The Nurture Effect: How the Science of Human Behavior Can Improve Our Lives and Our World
“Kudos to Dr. Biglan for daring to write this book, and let’s hope for all of our sakes that policy makers adopt some of the principles.”
It’s a brave new world when a man titles a book with nurture in it. I can just hear the testosterone set griping about the feminization of society; however, Biglan does craft an easy-to-read book about an integrated perspective on raising healthy children and what we need to change in our policies to achieve this goal.
He asserts that it is in our collective best interests to reduce conflict and increase cooperation in our society. This is not a new premise, but he does elicit several principles which could be adopted by nonprofit organizations, educational organizations, and policy makers.

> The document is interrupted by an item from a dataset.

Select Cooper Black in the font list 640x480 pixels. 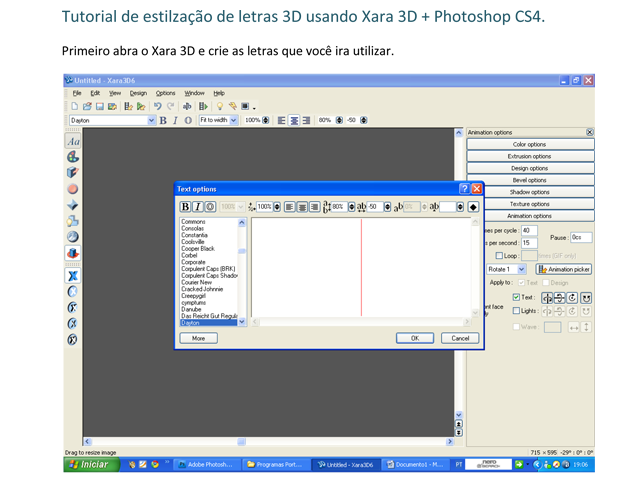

Of course, when it comes to American family life lots of folks are uncomfortable with policy makers attempting to influence private domain. But just as we have laws for crime prevention, pollution prevention, and other public interests, Biglan promotes some compelling arguments to further our community sphere in family life.
Community, meaning our collective well-being and how we can promote behavior that benefits society, is the hallmark of Biglan’s treatise. Prosociality or cooperating with others and sacrificing to foster community development is one of his points. Cooperation of course reduces conflict and aggressive behaviors which can result in crime and other problems. Yet he elucidates that depression is actually a brain management tool in times of conflict and can serve a stress-controlling purpose. In our self-aggrandizing culture who would have thought depression would be perceived as purposeful?

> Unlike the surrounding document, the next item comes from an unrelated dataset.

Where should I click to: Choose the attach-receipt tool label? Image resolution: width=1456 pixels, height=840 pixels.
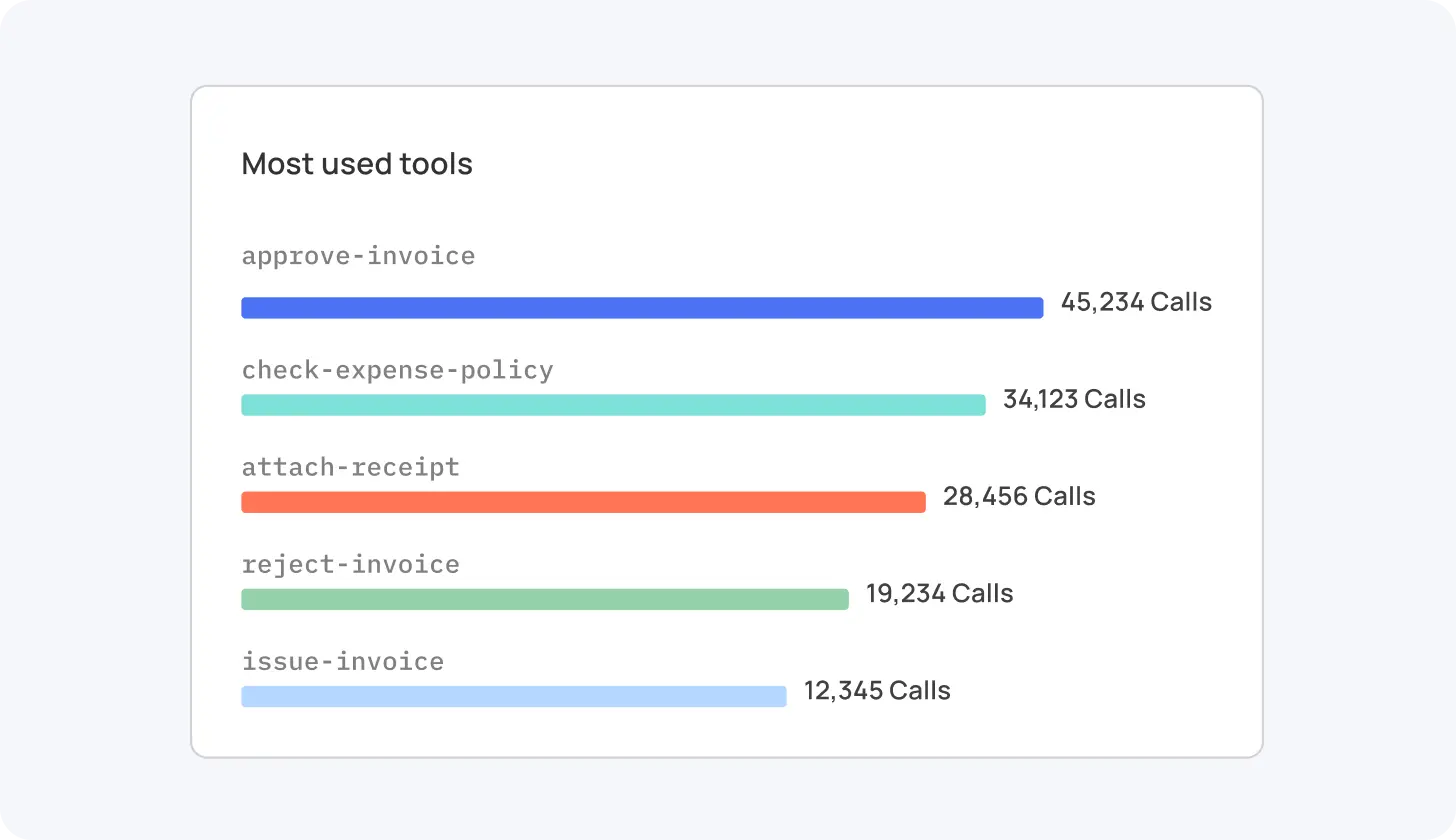(x=350, y=467)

One of the dangers of analyzing nurturing is the intense focus on the first two years and the preschool years in a child’s life, which is typically dominated by the mother, and hence the Freudian stink of blaming Mommy for all ills is in the room. But if you read further, you will learn that Biglan is taking a total environmental view, which incorporates diet, education, health care resources, and natural conditions.
The book does have its moments of levity as when Biglan says, “As a guy I was distressed to discover newborns had no preference for Dad’s voice.” Also enjoyable is the scrutiny he provides for excess rewards to elicit child behaviors, which can cause perverse consequences. (Soccer trophies for all ring a bell?) Biglan’s book does tend to be an insider’s read for academics, with lots of name dropping and obscure references only known to this crowd.

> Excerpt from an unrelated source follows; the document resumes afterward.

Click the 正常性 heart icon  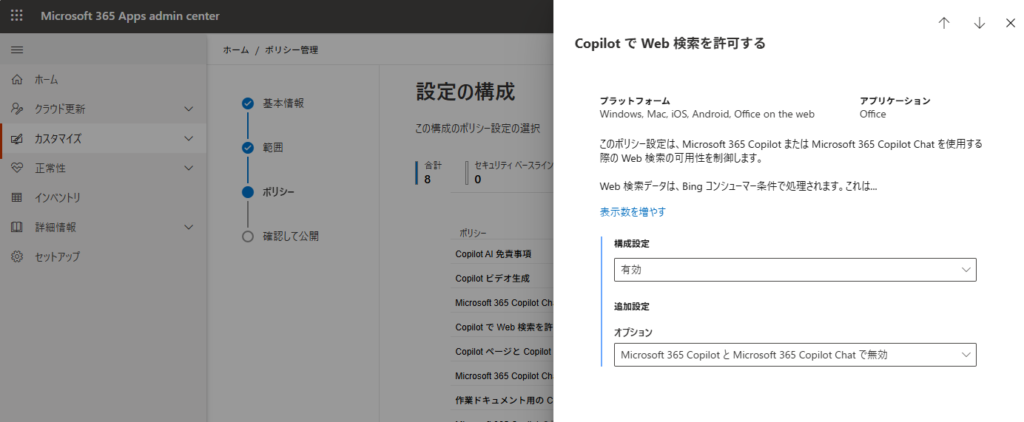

One wonders how the use of the word nurturing will fare in policy advancing issues, as this is still viewed as a primarily female dominion and hence of lower value in our society than such male-dominated activities as running corporations—nothing new in that many of the things we need to do in order to raise well-adjusted well educated children is exemplified through awareness, patience, and hard work.
However, his ideas of not labeling kids in school and letting them develop outside of stereotypical expectations has merit. Some school districts do allow open enrollment for honors and advanced course work.
He also explains acceptance and commitment therapy which has been successful in treating schizophrenics. The citations of scientific studies for human behavior is also helpful in moving us along the logical path to conclusions which can help us live and work better together.
Biglan is optimistic and believes that in the future we will be able to avail ourselves of smartphone apps and online programs to improve our behavior psychology. He does establish a bulkhead for the need to create a society-wide goal of increasing the ability of families to nurture children, à la Scandinavian cultures, which means more flexible parental leave, better health care supports, and integrated school systems.
Kudos to Dr. Biglan for daring to write this book, and let’s hope for all of our sakes that policy makers adopt some of the principles.